Essentially the focus is an illustration of laboratory research where conditions
can be well-controlled. Only well-behaved problems are suitable for career
advancement.
This approach can only be criticized where the real challenge of "wholeness"
is understood to lie beyond such narrowly defined systems. It is one thing
to produce a precise systems treatment of a soft drink machine, a factory,
a galaxy, or an ecosystem niche. It is quite another to respond to the needs
of politicians faced with unemployment, regional conflicts, and environmental
crises.
There is the suspicion that the systems approach to wholeness has fallen
victim to Ashby’s Law. Its methodology results in the definition of systems
which are not of requisite variety to be of value in encompassing and dealing
with the real challenges of the times. However, in populating society with
transportation systems, educational systems, health systems, manufacturing
systems, information systems, and the like, the systems approach has contributed
more to exacerbating the conditions of society than to alleviating the problems
to which such thinking is insensitive.

- _Instructions_:
• A. Set down, word for word, the part of the passage on the systems approach to wholeness that opens with the words containing "is understood to" and closes with "thinking is insensitive.".
• B. According to the passage on the systems approach to wholeness, which law may that approach have fallen victim to?
• C. Extend the passage on the systems approach to wholeness from its final sentence.

- _Data shown_:
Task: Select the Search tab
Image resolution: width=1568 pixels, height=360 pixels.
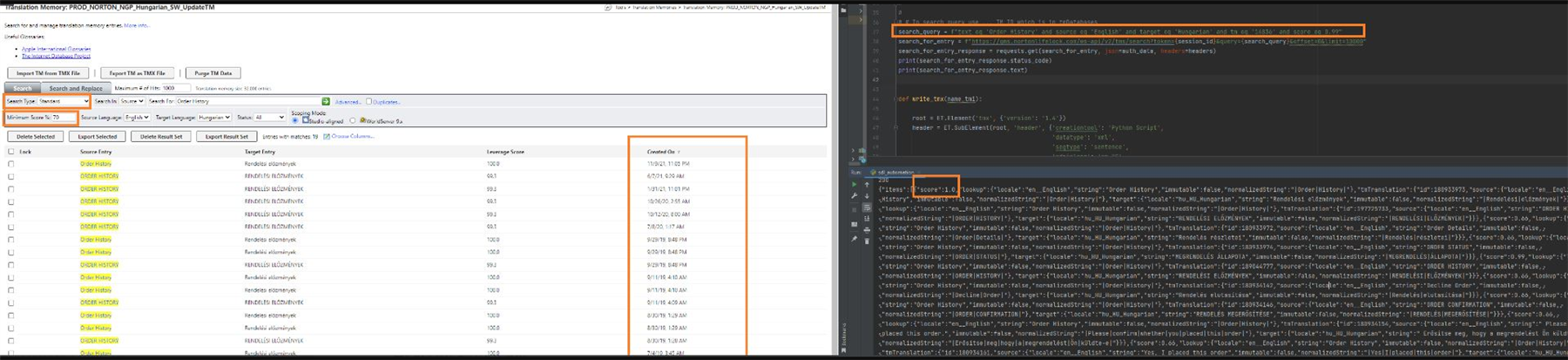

- _Task answers_:
• A.
is understood to lie beyond such narrowly defined systems. It is one thing
to produce a precise systems treatment of a soft drink machine, a factory,
a galaxy, or an ecosystem niche. It is quite another to respond to the needs
of politicians faced with unemployment, regional conflicts, and environmental
crises.
There is the suspicion that the systems approach to wholeness has fallen
victim to Ashby’s Law. Its methodology results in the definition of systems
which are not of requisite variety to be of value in encompassing and dealing
with the real challenges of the times. However, in populating society with
transportation systems, educational systems, health systems, manufacturing
systems, information systems, and the like, the systems approach has contributed
more to exacerbating the conditions of society than to alleviating the problems
to which such thinking is insensitive.

• B. Ashby’s Law.

• C.
- Global vs Local
Globalization is a concept which is à la mode. It could be
assumed that it in some way meant enwholement. However it is now widely
taken to mean economic globalization, namely the planet-wide interdependence
of economic transactions. In this sense globalization is limited to a relatively
trivial geographical perspective. Social, cultural and conceptual dimensions
are excluded from this understanding --- or are treated as marginal aspects
of economic globalization. Ironically following the rejection of totalitarianism
as a political approach to wholeness, it would seem that the world is buying
into what amounts to economic totalitarianism.
This narrow window of understanding on wholeness as an intriniscally "global"
perspective, suggests that economic globalization can best be understood
as an essentially "local" approach to wholeness. As with other
specialized perspectives it is a local approach to the nature of wholeness
which necessarily must lie beyond its particular conceptual grasp. In the
same way the systems approach can best understood as a local approach to
wholeness. The question is how to interrelate the multitude of local approaches
as a way of carrying global insight into wholeness.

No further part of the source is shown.